Eduardo González
The Minister of Foreign Affairs, José Manuel Albares, will participate this week in a new G20 ministerial meeting, to be held on March 1 and 2 in New Delhi (India) and in which, as in the previous ministerial in July 2022 (held in Bali, Indonesia), he will again coincide with his Russian counterpart, Serguei Lavrov, a few days after the first anniversary of the Russian invasion of Ukraine.
According to the Russian Foreign Ministry spokeswoman, Maria Zakharova, Lavrov will participate in the meeting and will hold a dense agenda of bilateral meetings with his counterparts from China, Brazil and India. During her announcement, reported by the Russian media, the spokeswoman stated that the ministerial meeting is a “key forum for global governance”, organized by the Indian Presidency in a “unifying” spirit, and will serve to address issues such as “capacity building, reform of international institutions to strengthen the position of states in collective decision-making”, energy, food security or the fight against terrorism.

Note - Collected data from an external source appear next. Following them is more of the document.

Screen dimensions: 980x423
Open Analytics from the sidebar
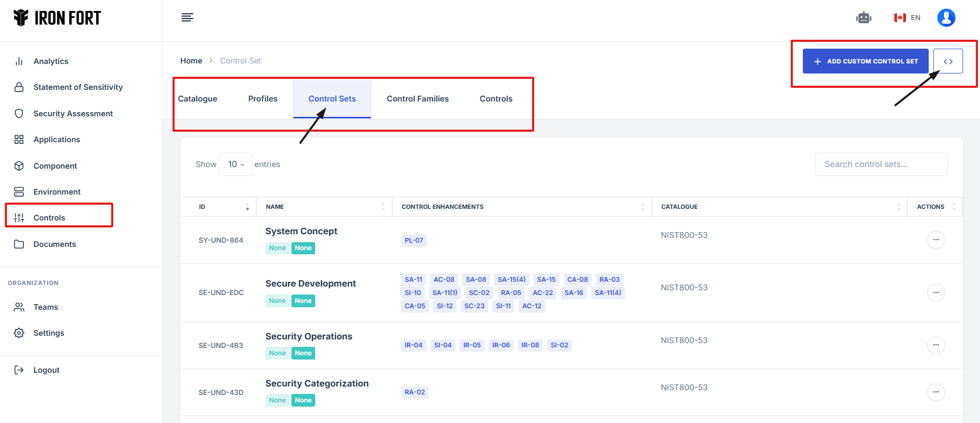pos(51,61)
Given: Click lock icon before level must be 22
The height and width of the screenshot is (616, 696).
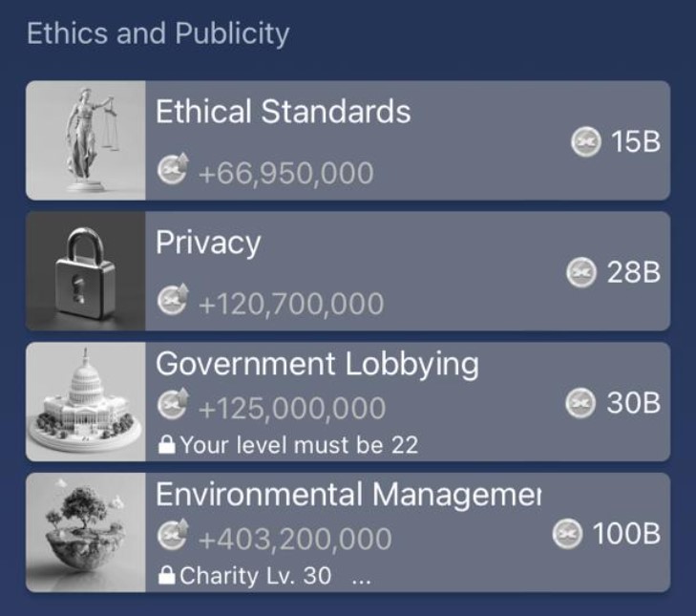Looking at the screenshot, I should point(166,444).
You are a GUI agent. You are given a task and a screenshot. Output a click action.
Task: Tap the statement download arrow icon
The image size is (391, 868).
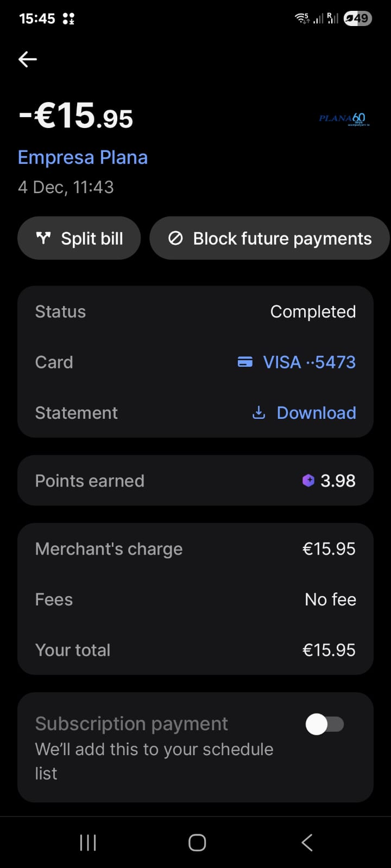click(259, 413)
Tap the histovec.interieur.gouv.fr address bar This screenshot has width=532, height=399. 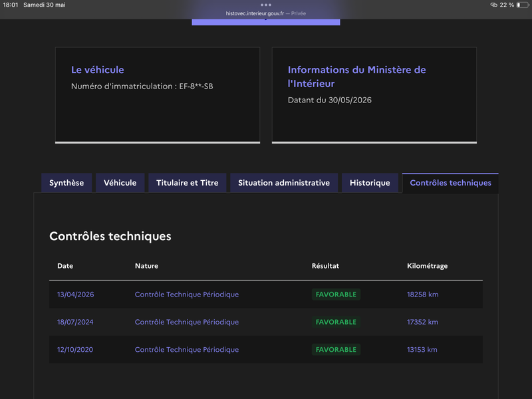click(265, 13)
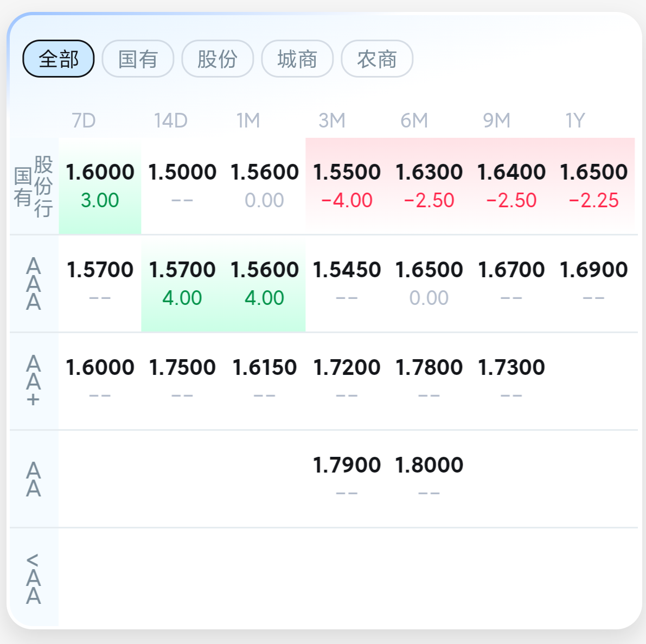Click the 1.6000 cell with 3.00 change

[100, 186]
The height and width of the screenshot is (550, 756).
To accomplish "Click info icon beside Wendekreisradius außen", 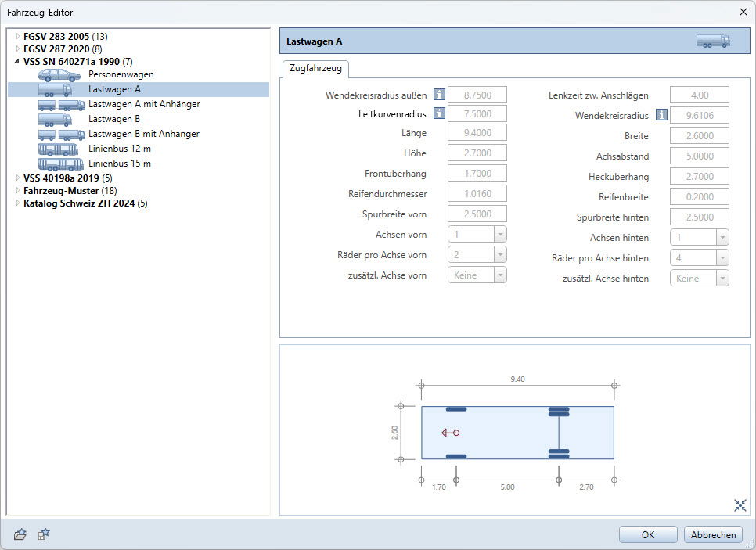I will pos(439,95).
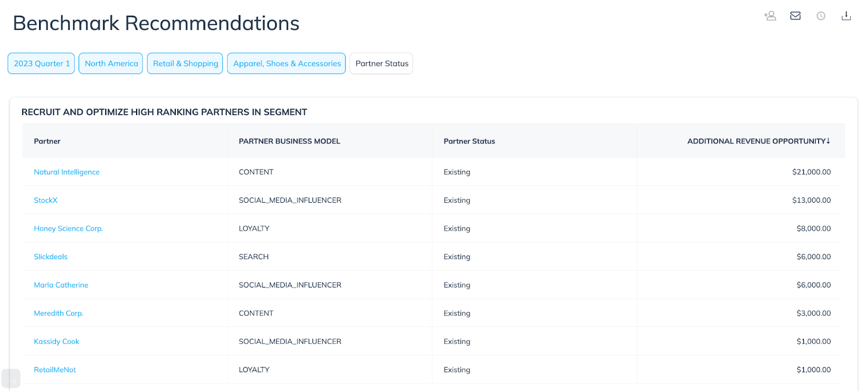Sort by Partner Business Model column header
This screenshot has height=391, width=868.
pyautogui.click(x=289, y=141)
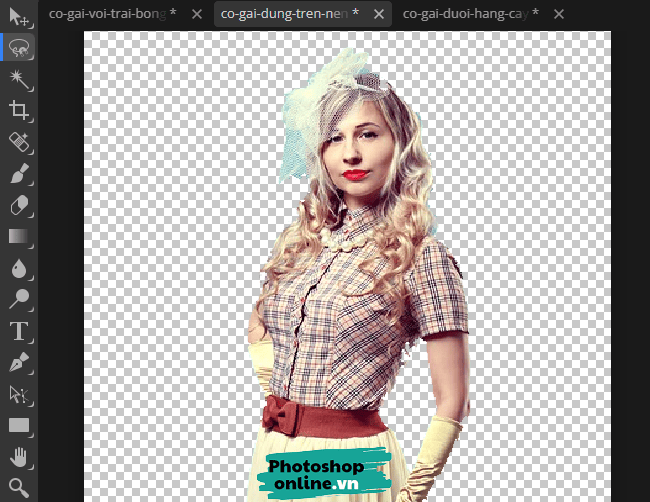
Task: Click the Photoshop online.vn watermark logo
Action: pos(327,475)
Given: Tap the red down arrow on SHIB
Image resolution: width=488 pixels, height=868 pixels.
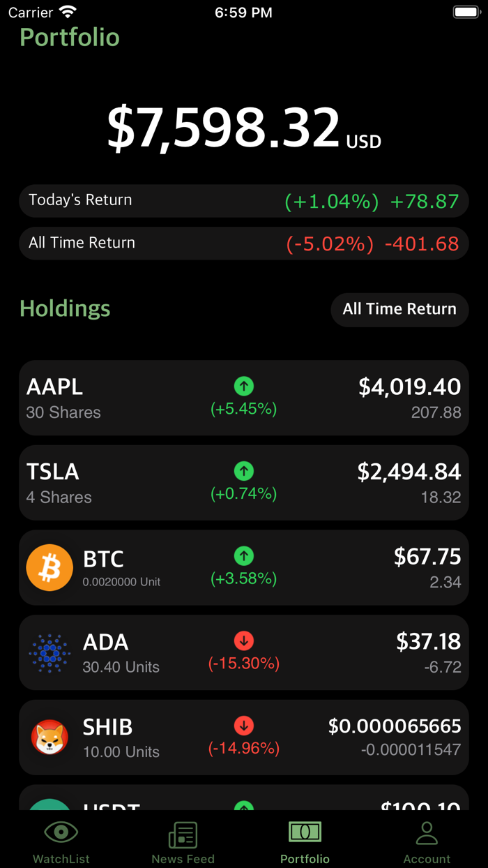Looking at the screenshot, I should point(244,726).
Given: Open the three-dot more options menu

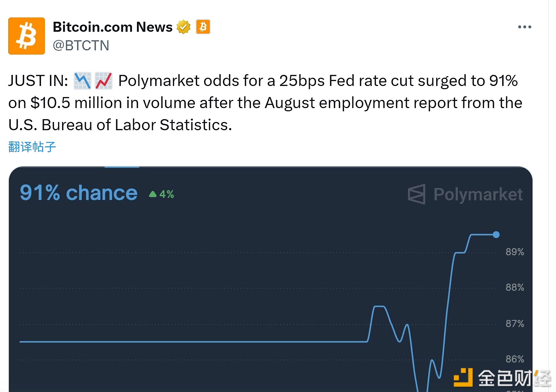Looking at the screenshot, I should [x=524, y=27].
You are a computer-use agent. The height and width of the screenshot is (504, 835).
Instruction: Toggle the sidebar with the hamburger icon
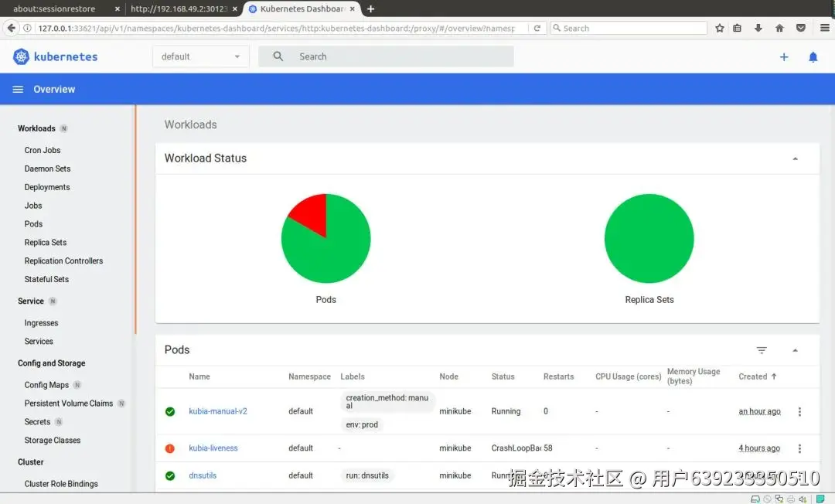coord(18,89)
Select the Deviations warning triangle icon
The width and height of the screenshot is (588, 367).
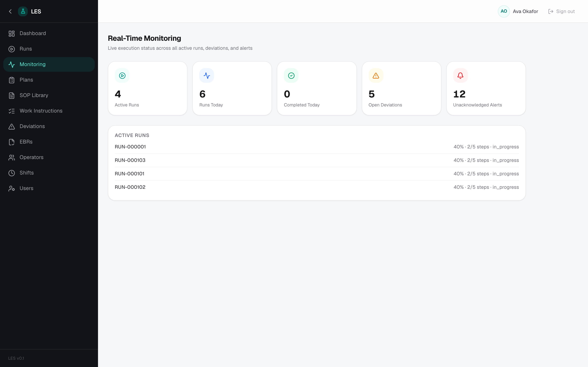tap(12, 126)
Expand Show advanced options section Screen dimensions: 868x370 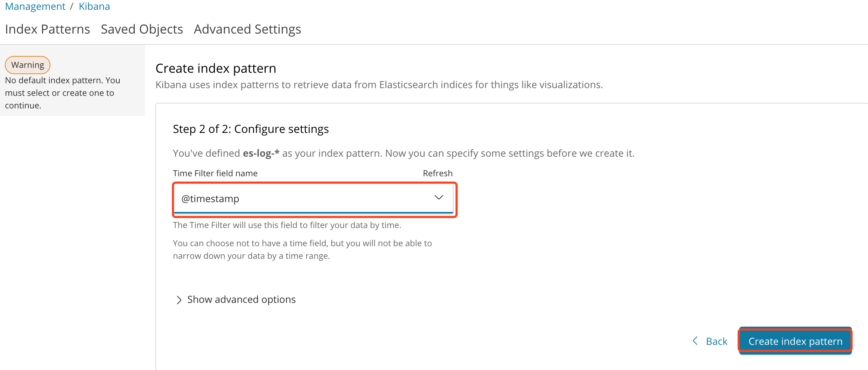coord(242,299)
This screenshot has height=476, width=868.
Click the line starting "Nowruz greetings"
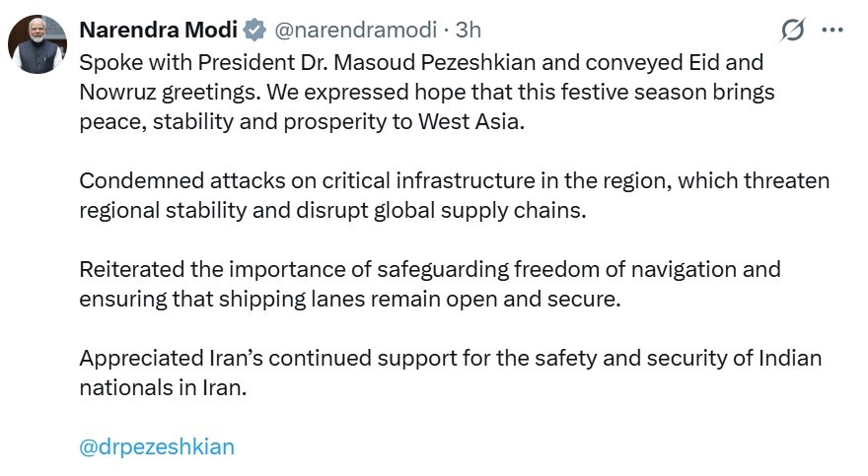426,92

Albares already coincided with his Russian counterpart during the ministerial meeting organized by Indonesia in July last year, a few months after the beginning of the invasion of Ukraine. On that occasion, as the minister explained, although there was “a confrontation of opinions”, the “majority of G20 members” expressed their “rejection of the Russian aggression against Ukraine and the need to return to international legality”. Lavrov, on the other hand, only came to “leave his message and leave,” with a speech to the rest of his G20 counterparts that “had, of course, no basis with the reality of what is happening.”
Last November, the G20 Summit held in Bali (attended by the President of the Government, Pedro Sánchez, and in which Russia was also represented by Serguei Lavrov) adopted a Joint Declaration that deplored “in the strongest terms the aggression of the Russian Federation against Ukraine” and demanded “its complete and unconditional withdrawal from the territory of Ukraine.”
“Most members have strongly condemned the war in Ukraine and stressed that it is causing immense human suffering and exacerbating existing fragilities in the global economy, limiting growth, increasing inflation, disrupting supply chains, increasing energy and food insecurity and raising risks to financial stability,” the text continued. “There have been other views and different assessments of the situation and sanctions,” the statement admits. At that meeting, all countries, including Russia, called the “use of nuclear weapons or even the threat to use them” “inadmissible.”
India and China
India, the host of the meeting, abstained last week at the UN General Assembly (held in New York as part of the Special Session on Ukraine) from voting on a resolution calling for an “end to hostilities in Ukraine” and the withdrawal of Russian troops. Following the vote, in which there were 141 votes in favor, Ukrainian Foreign Minister Dmytro Kuleba called on India to take greater leadership within the G20 and warned that “neutrality and balance are not the way to peace.”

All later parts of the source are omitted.